** begin Document passage **

The guidance system 291 provides high rigidity, improved static and dynamic load carrying capacity, carriage means for running smoothly inwardly and outwardly, and substantial enclosure of the carriages. These features result in extending the Longevity of the system. The geometry and high rigidity of the system 281 provide improved vibration behavior with smaller unwanted amplitudes and longer edge or side lives without slop.

The overall rigidity and accuracy of the system 291 is enhanced by the overall geometry of the rail 286 and carriage 282, as well as the upper and lower roller bearings 390 and 392 rolling across and between smooth surfaces. The roller geometry allows the force vectors to intersect outside, far from the rail center, allowing heavy loading by moments and forces acting in various directions. Further, the roller geometry provides a flat and larger contact area, than circular ball bearings, which results in a substantially higher load carrying capacity and lower wear together with minimal rolling friction.

The smooth running of the guidance system 291 is attributed to the overall geometry of the system, as well as the rail, bearing and carriage construction. It is believed that minimized guideway travel pulsation and substantial uniform translations of forces are important considerations in selecting the guidance system 291 herein.

Each carriage system is substantially enclosed to protect the rollers and rail surfaces from contaminants, as well as to minimizing lubrication loss.

The rail and carriages described herein are available from Schneeberger, Inc., 11 Deangelo Drive, Bedford, Mass. 01730.

Also in a preferred embodiment, each latching apparatus 200 includes the guidance system 291 and upper and lower rails 284 and 286 for minimal unwanted rotation and precise tranverse and horizontal movement.

Further, this embodiment includes at least one retractable interconnecting device 260 including two tandem latching apparatus, and more preferably dual interconnecting devices 260 including and more preferably dual interconnecting devices 260 including a front and rear device 260 and 260b for reliable lifting and transporting of containers.

In FIG. 18, the exterior section 272 of the housing 208 further includes a bottom section with a wear pad 292. The wear pad can comprise a material that is resilient and durable, and which minimizes the possibility of scratching or damaging the header of a container, such as a polyolefin material.

** end Document passage **
** begin Recorded data **

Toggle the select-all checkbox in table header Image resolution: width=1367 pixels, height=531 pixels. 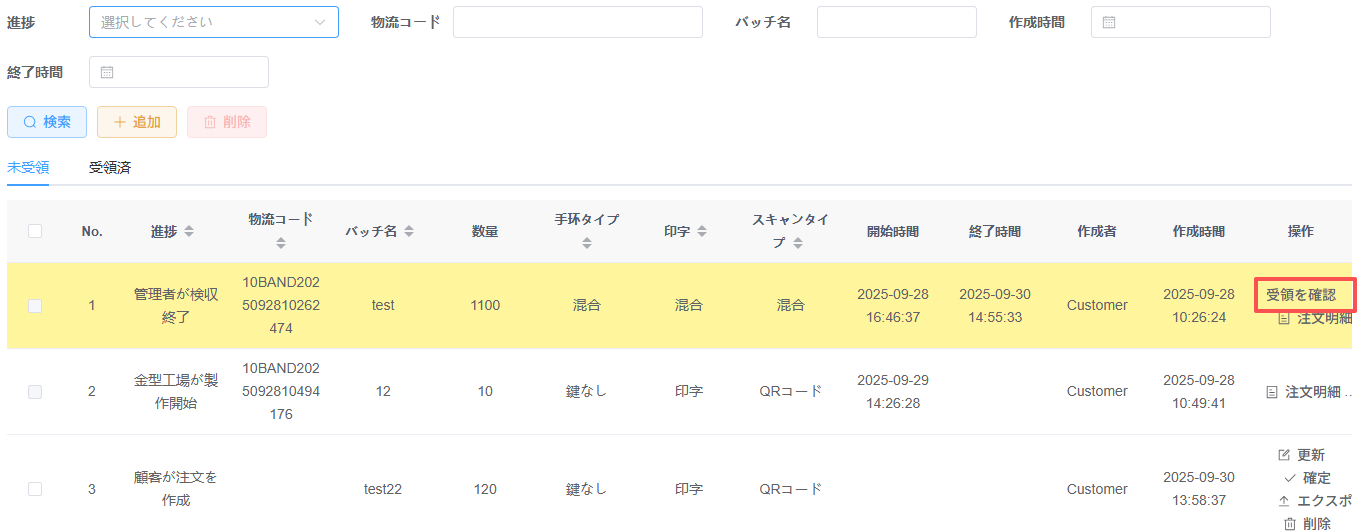(x=35, y=231)
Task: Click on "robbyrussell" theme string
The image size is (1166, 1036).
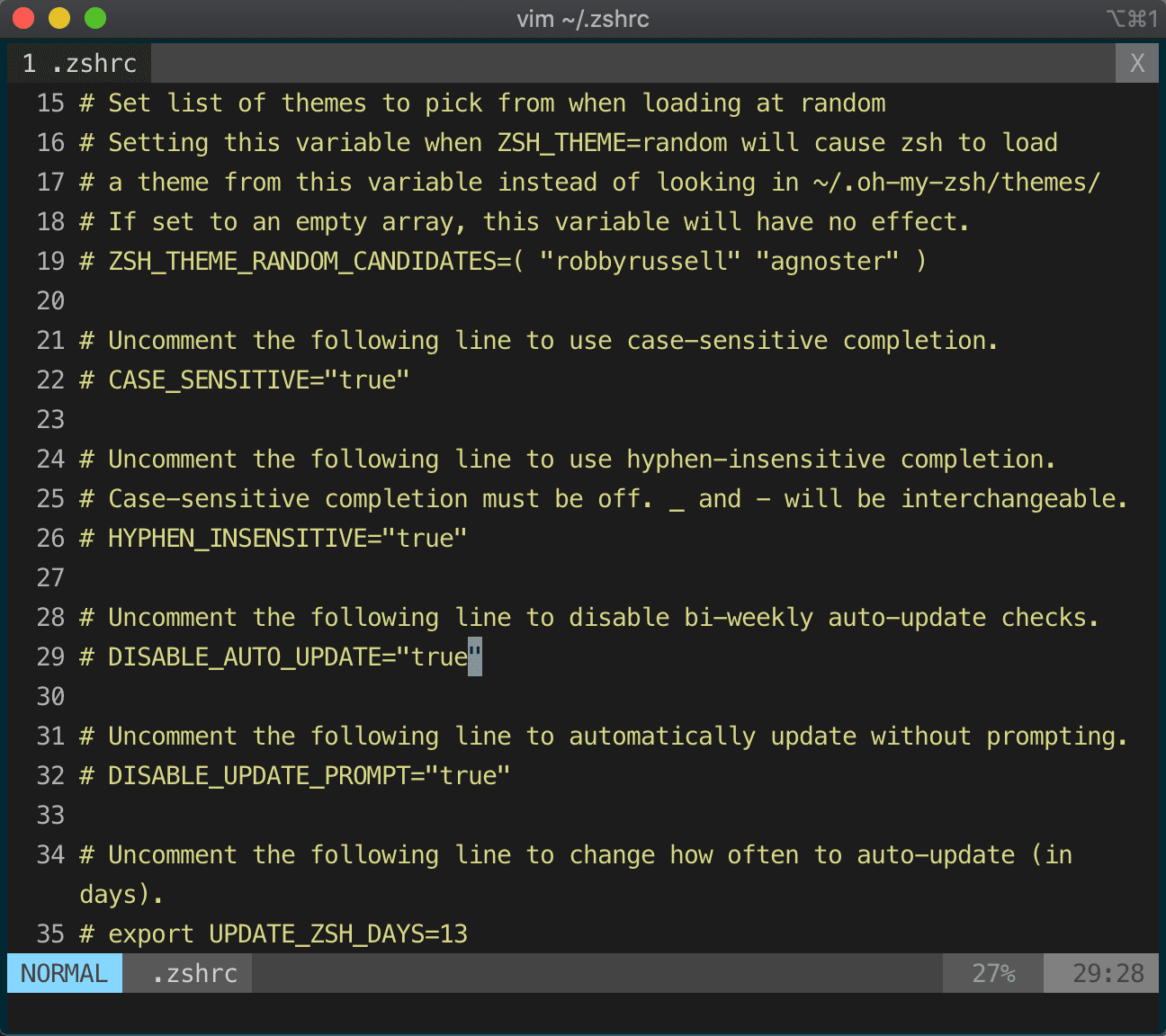Action: pos(640,261)
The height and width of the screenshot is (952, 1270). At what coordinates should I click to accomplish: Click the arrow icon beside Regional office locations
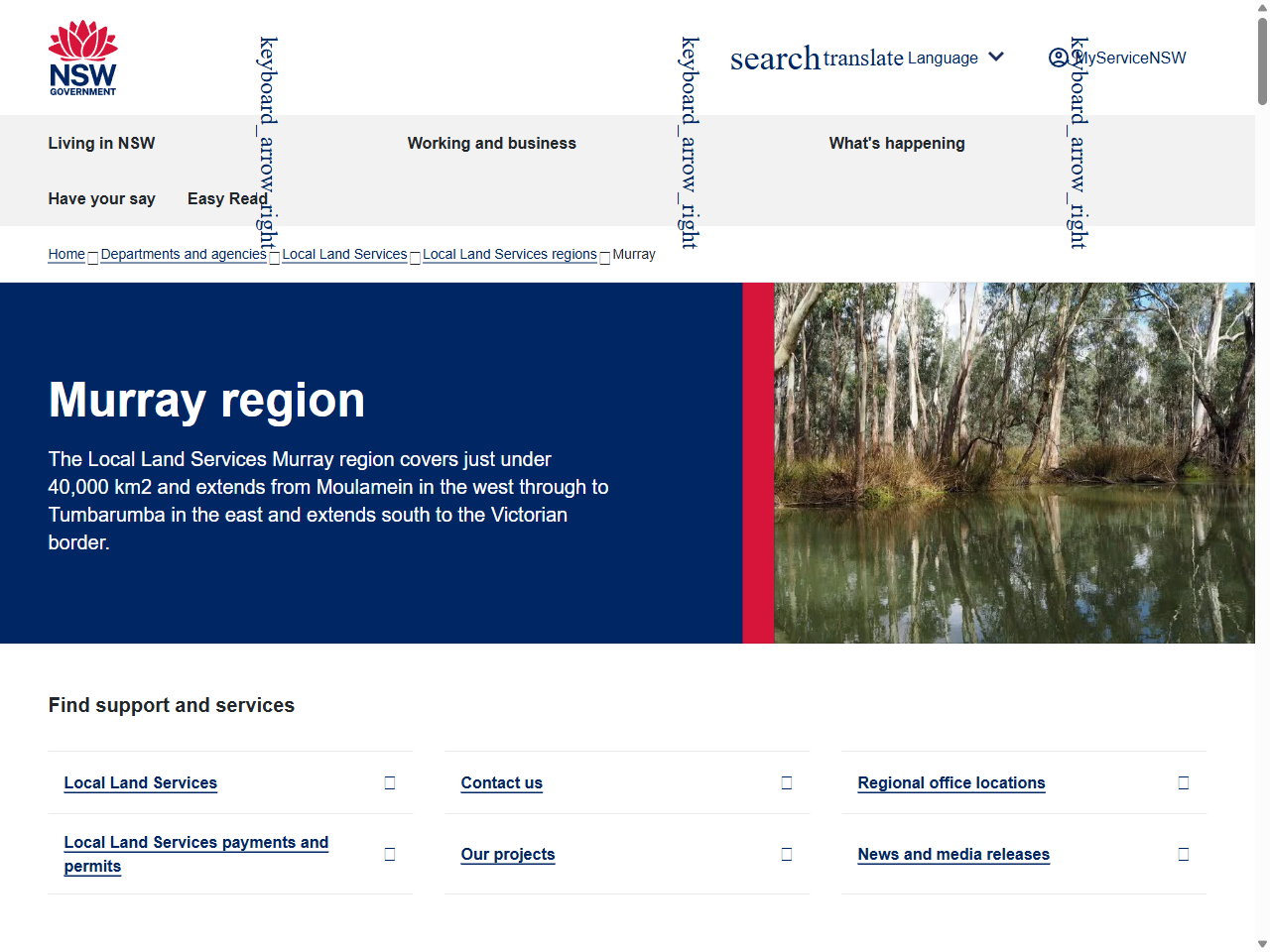point(1183,782)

** end Recorded data **

> Problems and tasks:
1. Retype the guidance system passage, starting at the words "Also in a preferred" and ending after "transporting of containers.".
2. Answer these questions from the guidance system passage:
(a) Which company are the rail and carriages available from?
(b) What does the wear pad minimize the possibility of?
(c) What two purposes does enclosing each carriage system serve?
Work only from the guidance system passage.

> Outputs:
1.
Also in a preferred embodiment, each latching apparatus 200 includes the guidance system 291 and upper and lower rails 284 and 286 for minimal unwanted rotation and precise tranverse and horizontal movement.

Further, this embodiment includes at least one retractable interconnecting device 260 including two tandem latching apparatus, and more preferably dual interconnecting devices 260 including and more preferably dual interconnecting devices 260 including a front and rear device 260 and 260b for reliable lifting and transporting of containers.

2.
(a) Schneeberger, Inc., 11 Deangelo Drive, Bedford, Mass. 01730.
(b) Scratching or damaging the header of a container.
(c) Protecting the rollers and rail surfaces from contaminants, and minimizing lubrication loss.